[begin Task inputs]

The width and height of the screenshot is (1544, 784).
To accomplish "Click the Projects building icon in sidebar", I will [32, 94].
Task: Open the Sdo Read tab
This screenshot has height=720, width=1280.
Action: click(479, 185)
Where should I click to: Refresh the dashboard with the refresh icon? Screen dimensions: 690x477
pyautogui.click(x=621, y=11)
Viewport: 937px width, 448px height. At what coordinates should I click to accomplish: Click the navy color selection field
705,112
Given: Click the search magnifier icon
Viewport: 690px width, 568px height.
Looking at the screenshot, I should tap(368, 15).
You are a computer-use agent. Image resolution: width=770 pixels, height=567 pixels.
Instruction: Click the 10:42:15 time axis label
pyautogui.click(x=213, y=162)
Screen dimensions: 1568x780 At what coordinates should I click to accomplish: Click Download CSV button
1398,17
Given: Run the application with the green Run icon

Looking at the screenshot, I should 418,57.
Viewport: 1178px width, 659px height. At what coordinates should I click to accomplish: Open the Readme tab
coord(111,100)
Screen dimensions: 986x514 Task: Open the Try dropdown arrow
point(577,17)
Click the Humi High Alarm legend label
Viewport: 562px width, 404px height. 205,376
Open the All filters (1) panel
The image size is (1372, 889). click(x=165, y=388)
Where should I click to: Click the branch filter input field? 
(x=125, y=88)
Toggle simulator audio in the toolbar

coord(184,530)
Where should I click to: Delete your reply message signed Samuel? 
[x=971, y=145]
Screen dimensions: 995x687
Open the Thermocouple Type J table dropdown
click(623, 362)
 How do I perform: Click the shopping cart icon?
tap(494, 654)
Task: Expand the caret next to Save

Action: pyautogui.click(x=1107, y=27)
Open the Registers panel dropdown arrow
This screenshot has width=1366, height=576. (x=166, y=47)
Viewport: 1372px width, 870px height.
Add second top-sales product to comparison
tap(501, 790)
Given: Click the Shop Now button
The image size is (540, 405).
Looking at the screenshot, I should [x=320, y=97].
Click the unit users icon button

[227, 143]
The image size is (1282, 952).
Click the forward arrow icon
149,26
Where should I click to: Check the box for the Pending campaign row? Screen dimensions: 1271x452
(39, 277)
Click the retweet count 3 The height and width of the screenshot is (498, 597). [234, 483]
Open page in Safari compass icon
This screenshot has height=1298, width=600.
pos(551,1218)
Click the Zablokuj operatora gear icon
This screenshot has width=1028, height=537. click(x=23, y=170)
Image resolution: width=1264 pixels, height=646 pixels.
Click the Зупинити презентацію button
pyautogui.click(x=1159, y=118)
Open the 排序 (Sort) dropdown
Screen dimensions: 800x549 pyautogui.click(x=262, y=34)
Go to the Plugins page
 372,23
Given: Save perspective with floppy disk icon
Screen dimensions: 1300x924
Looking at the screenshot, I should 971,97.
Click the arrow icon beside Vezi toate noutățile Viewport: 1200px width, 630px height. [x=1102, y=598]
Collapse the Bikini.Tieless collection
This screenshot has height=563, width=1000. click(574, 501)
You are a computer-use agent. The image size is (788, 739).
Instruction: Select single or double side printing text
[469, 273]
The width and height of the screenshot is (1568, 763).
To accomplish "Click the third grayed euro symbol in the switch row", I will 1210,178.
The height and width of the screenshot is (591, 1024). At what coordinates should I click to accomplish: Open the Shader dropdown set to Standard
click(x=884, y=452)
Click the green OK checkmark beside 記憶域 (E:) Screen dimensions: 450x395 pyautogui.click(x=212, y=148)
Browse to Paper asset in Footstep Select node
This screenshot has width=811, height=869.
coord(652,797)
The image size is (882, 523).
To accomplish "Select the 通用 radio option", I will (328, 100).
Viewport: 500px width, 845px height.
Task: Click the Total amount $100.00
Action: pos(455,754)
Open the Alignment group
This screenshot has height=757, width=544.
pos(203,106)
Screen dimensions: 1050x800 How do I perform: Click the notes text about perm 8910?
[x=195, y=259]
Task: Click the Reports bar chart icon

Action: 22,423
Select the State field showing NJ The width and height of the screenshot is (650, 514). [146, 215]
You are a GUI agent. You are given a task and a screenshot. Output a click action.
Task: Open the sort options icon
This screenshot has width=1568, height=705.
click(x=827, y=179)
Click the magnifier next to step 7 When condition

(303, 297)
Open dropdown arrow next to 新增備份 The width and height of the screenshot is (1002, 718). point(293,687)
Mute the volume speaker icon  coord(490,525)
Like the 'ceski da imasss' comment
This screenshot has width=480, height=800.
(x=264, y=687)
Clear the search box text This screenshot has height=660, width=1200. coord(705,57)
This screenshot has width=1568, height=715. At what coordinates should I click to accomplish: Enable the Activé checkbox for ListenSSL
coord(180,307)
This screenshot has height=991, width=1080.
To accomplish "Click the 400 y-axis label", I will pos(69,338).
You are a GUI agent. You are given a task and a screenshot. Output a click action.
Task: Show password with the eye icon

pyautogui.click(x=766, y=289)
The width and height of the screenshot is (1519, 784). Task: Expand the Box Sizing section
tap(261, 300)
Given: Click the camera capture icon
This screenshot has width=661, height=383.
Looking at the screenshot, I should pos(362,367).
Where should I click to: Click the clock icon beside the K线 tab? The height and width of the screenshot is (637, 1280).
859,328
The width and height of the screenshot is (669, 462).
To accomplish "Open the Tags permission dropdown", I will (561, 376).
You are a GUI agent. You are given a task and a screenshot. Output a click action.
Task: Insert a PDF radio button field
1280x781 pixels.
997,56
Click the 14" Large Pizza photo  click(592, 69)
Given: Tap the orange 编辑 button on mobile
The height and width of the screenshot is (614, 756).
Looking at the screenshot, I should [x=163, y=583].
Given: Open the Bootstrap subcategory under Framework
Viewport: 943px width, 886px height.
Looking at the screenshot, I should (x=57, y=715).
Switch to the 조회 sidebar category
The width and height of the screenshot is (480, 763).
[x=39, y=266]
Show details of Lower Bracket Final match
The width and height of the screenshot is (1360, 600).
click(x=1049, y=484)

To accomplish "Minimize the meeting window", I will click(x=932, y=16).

[end Task inputs]

• [Task instructions]:
Convert all the items above into a JSON list of strings, with one string for each line and no blank lines.

• [Written response]:
[
  "The width and height of the screenshot is (1544, 784).",
  "To accomplish \"Click the Projects building icon in sidebar\", I will [32, 94].",
  "Task: Open the Sdo Read tab",
  "This screenshot has height=720, width=1280.",
  "Action: click(479, 185)",
  "Where should I click to: Refresh the dashboard with the refresh icon? Screen dimensions: 690x477",
  "pyautogui.click(x=621, y=11)",
  "Viewport: 937px width, 448px height. At what coordinates should I click to accomplish: Click the navy color selection field",
  "705,112",
  "Given: Click the search magnifier icon",
  "Viewport: 690px width, 568px height.",
  "Looking at the screenshot, I should tap(368, 15).",
  "You are a computer-use agent. Image resolution: width=770 pixels, height=567 pixels.",
  "Instruction: Click the 10:42:15 time axis label",
  "pyautogui.click(x=213, y=162)",
  "Screen dimensions: 1568x780 At what coordinates should I click to accomplish: Click Download CSV button",
  "1398,17",
  "Given: Run the application with the green Run icon",
  "Looking at the screenshot, I should 418,57.",
  "Viewport: 1178px width, 659px height. At what coordinates should I click to accomplish: Open the Readme tab",
  "coord(111,100)",
  "Screen dimensions: 986x514 Task: Open the Try dropdown arrow",
  "point(577,17)",
  "Click the Humi High Alarm legend label",
  "Viewport: 562px width, 404px height. 205,376",
  "Open the All filters (1) panel",
  "The image size is (1372, 889). click(x=165, y=388)",
  "Where should I click to: Click the branch filter input field? ",
  "(x=125, y=88)",
  "Toggle simulator audio in the toolbar",
  "coord(184,530)",
  "Where should I click to: Delete your reply message signed Samuel? ",
  "[x=971, y=145]",
  "Screen dimensions: 995x687",
  "Open the Thermocouple Type J table dropdown",
  "click(623, 362)",
  " How do I perform: Click the shopping cart icon?",
  "tap(494, 654)",
  "Task: Expand the caret next to Save",
  "Action: pyautogui.click(x=1107, y=27)",
  "Open the Registers panel dropdown arrow",
  "This screenshot has width=1366, height=576. (x=166, y=47)",
  "Viewport: 1372px width, 870px height.",
  "Add second top-sales product to comparison",
  "tap(501, 790)",
  "Given: Click the Shop Now button",
  "The image size is (540, 405).",
  "Looking at the screenshot, I should [x=320, y=97].",
  "Click the unit users icon button",
  "[227, 143]",
  "The image size is (1282, 952).",
  "Click the forward arrow icon",
  "149,26",
  "Where should I click to: Check the box for the Pending campaign row? Screen dimensions: 1271x452",
  "(39, 277)",
  "Click the retweet count 3 The height and width of the screenshot is (498, 597). [234, 483]",
  "Open page in Safari compass icon",
  "This screenshot has height=1298, width=600.",
  "pos(551,1218)",
  "Click the Zablokuj operatora gear icon",
  "This screenshot has width=1028, height=537. click(x=23, y=170)",
  "Image resolution: width=1264 pixels, height=646 pixels.",
  "Click the Зупинити презентацію button",
  "pyautogui.click(x=1159, y=118)",
  "Open the 排序 (Sort) dropdown",
  "Screen dimensions: 800x549 pyautogui.click(x=262, y=34)",
  "Go to the Plugins page",
  " 372,23",
  "Given: Save perspective with floppy disk icon",
  "Screen dimensions: 1300x924",
  "Looking at the screenshot, I should 971,97.",
  "Click the arrow icon beside Vezi toate noutățile Viewport: 1200px width, 630px height. [x=1102, y=598]",
  "Collapse the Bikini.Tieless collection",
  "This screenshot has height=563, width=1000. click(574, 501)",
  "You are a computer-use agent. The image size is (788, 739).",
  "Instruction: Select single or double side printing text",
  "[469, 273]",
  "The width and height of the screenshot is (1568, 763).",
  "To accomplish \"Click the third grayed euro symbol in the switch row\", I will 1210,178.",
  "The height and width of the screenshot is (591, 1024). At what coordinates should I click to accomplish: Open the Shader dropdown set to Standard",
  "click(x=884, y=452)",
  "Click the green OK checkmark beside 記憶域 (E:) Screen dimensions: 450x395 pyautogui.click(x=212, y=148)",
  "Browse to Paper asset in Footstep Select node",
  "This screenshot has width=811, height=869.",
  "coord(652,797)",
  "The image size is (882, 523).",
  "To accomplish \"Select the 通用 radio option\", I will (328, 100).",
  "Viewport: 500px width, 845px height.",
  "Task: Click the Total amount $100.00",
  "Action: pos(455,754)",
  "Open the Alignment group",
  "This screenshot has height=757, width=544.",
  "pos(203,106)",
  "Screen dimensions: 1050x800 How do I perform: Click the notes text about perm 8910?",
  "[x=195, y=259]",
  "Task: Click the Reports bar chart icon",
  "Action: 22,423",
  "Select the State field showing NJ The width and height of the screenshot is (650, 514). [146, 215]",
  "You are a GUI agent. You are given a task and a screenshot. Output a click action.",
  "Task: Open the sort options icon",
  "This screenshot has width=1568, height=705.",
  "click(x=827, y=179)",
  "Click the magnifier next to step 7 When condition",
  "(303, 297)",
  "Open dropdown arrow next to 新增備份 The width and height of the screenshot is (1002, 718). point(293,687)",
  "Mute the volume speaker icon  coord(490,525)",
  "Like the 'ceski da imasss' comment",
  "This screenshot has width=480, height=800.",
  "(x=264, y=687)",
  "Clear the search box text This screenshot has height=660, width=1200. coord(705,57)",
  "This screenshot has width=1568, height=715. At what coordinates should I click to accomplish: Enable the Activé checkbox for ListenSSL",
  "coord(180,307)",
  "This screenshot has height=991, width=1080.",
  "To accomplish \"Click the 400 y-axis label\", I will pos(69,338).",
  "You are a GUI agent. You are given a task and a screenshot. Output a click action.",
  "Task: Show password with the eye icon",
  "pyautogui.click(x=766, y=289)",
  "The width and height of the screenshot is (1519, 784). Task: Expand the Box Sizing section",
  "tap(261, 300)",
  "Given: Click the camera capture icon",
  "This screenshot has width=661, height=383.",
  "Looking at the screenshot, I should pos(362,367).",
  "Where should I click to: Click the clock icon beside the K线 tab? The height and width of the screenshot is (637, 1280).",
  "859,328",
  "The width and height of the screenshot is (669, 462).",
  "To accomplish \"Open the Tags permission dropdown\", I will (561, 376).",
  "You are a GUI agent. You are given a task and a screenshot. Output a click action.",
  "Task: Insert a PDF radio button field",
  "1280x781 pixels.",
  "997,56",
  "Click the 14\" Large Pizza photo  click(592, 69)",
  "Given: Tap the orange 编辑 button on mobile",
  "The height and width of the screenshot is (614, 756).",
  "Looking at the screenshot, I should [x=163, y=583].",
  "Given: Open the Bootstrap subcategory under Framework",
  "Viewport: 943px width, 886px height.",
  "Looking at the screenshot, I should (x=57, y=715).",
  "Switch to the 조회 sidebar category",
  "The width and height of the screenshot is (480, 763).",
  "[x=39, y=266]",
  "Show details of Lower Bracket Final match",
  "The width and height of the screenshot is (1360, 600).",
  "click(x=1049, y=484)",
  "To accomplish \"Minimize the meeting window\", I will click(x=932, y=16)."
]